Return only the stretch of the material below that begins with the line containing "[Share on WhatsApp] (914, 1035)" and ends with the line containing "sexi_noemi (572, 1210)", exactly; both of those lines belong to it.
###
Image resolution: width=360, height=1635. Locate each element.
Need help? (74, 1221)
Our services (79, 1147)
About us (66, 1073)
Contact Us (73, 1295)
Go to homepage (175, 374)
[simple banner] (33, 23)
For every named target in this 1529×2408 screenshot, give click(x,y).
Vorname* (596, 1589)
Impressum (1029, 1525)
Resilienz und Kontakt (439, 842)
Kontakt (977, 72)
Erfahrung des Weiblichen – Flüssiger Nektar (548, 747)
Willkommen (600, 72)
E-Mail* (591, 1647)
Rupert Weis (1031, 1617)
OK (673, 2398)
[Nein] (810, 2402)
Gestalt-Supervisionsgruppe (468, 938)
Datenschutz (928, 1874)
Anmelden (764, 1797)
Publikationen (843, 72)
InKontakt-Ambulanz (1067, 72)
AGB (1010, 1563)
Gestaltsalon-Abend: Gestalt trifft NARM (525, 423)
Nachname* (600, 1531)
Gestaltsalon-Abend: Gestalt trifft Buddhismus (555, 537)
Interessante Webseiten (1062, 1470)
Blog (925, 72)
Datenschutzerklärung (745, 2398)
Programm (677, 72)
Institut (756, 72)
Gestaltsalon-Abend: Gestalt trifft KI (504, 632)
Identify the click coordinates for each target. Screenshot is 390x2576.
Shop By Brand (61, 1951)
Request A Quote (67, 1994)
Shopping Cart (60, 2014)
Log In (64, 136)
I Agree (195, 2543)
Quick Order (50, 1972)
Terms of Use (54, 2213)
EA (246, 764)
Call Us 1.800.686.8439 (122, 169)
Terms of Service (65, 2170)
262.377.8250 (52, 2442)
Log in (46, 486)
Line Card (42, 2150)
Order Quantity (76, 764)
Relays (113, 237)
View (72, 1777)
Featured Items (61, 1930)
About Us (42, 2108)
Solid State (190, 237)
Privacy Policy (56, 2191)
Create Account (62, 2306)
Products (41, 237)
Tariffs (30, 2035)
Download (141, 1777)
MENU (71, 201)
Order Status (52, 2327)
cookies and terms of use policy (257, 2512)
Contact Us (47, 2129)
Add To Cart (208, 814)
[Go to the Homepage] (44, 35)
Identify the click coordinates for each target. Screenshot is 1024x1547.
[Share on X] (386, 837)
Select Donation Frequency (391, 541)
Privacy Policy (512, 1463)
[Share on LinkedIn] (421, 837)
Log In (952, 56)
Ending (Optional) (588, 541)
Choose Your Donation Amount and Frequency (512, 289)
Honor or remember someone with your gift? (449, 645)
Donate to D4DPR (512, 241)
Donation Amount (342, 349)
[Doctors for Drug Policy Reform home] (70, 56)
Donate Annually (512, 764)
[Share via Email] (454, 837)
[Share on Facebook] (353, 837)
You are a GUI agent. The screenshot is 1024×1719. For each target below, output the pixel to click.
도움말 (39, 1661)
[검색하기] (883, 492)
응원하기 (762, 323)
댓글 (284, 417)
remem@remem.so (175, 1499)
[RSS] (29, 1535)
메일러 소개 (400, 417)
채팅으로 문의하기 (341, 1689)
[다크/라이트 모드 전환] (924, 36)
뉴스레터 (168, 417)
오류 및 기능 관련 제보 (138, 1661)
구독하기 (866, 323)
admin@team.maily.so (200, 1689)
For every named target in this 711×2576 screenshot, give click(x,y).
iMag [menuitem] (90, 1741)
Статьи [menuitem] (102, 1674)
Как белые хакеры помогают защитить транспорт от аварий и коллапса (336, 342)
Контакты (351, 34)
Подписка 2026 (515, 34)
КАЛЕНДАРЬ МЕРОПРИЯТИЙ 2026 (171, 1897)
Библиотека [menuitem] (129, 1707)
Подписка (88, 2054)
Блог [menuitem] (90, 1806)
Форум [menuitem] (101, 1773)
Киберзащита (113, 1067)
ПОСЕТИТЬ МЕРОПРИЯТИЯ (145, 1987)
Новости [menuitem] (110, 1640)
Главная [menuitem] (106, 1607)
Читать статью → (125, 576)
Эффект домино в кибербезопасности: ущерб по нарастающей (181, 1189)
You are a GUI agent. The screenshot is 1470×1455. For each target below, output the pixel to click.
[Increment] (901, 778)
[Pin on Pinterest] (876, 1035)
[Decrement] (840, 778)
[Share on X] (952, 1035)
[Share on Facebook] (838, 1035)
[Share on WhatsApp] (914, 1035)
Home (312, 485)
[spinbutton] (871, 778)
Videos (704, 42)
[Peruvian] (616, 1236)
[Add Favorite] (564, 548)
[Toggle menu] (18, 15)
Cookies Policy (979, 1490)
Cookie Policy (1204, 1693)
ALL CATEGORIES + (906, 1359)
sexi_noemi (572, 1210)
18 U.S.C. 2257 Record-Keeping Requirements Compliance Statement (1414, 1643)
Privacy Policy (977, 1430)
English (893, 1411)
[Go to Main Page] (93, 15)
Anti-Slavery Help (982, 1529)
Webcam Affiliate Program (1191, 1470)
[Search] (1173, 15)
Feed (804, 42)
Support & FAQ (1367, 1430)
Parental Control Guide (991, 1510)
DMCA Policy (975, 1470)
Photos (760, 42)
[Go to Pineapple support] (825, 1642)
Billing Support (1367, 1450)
###
_ANSWER SECTION_.
[Share on WhatsApp] (914, 1035)
Home (312, 485)
[spinbutton] (871, 778)
Videos (704, 42)
[Peruvian] (616, 1236)
[Add Favorite] (564, 548)
[Toggle menu] (18, 15)
Cookies Policy (979, 1490)
Cookie Policy (1204, 1693)
ALL CATEGORIES + (906, 1359)
sexi_noemi (572, 1210)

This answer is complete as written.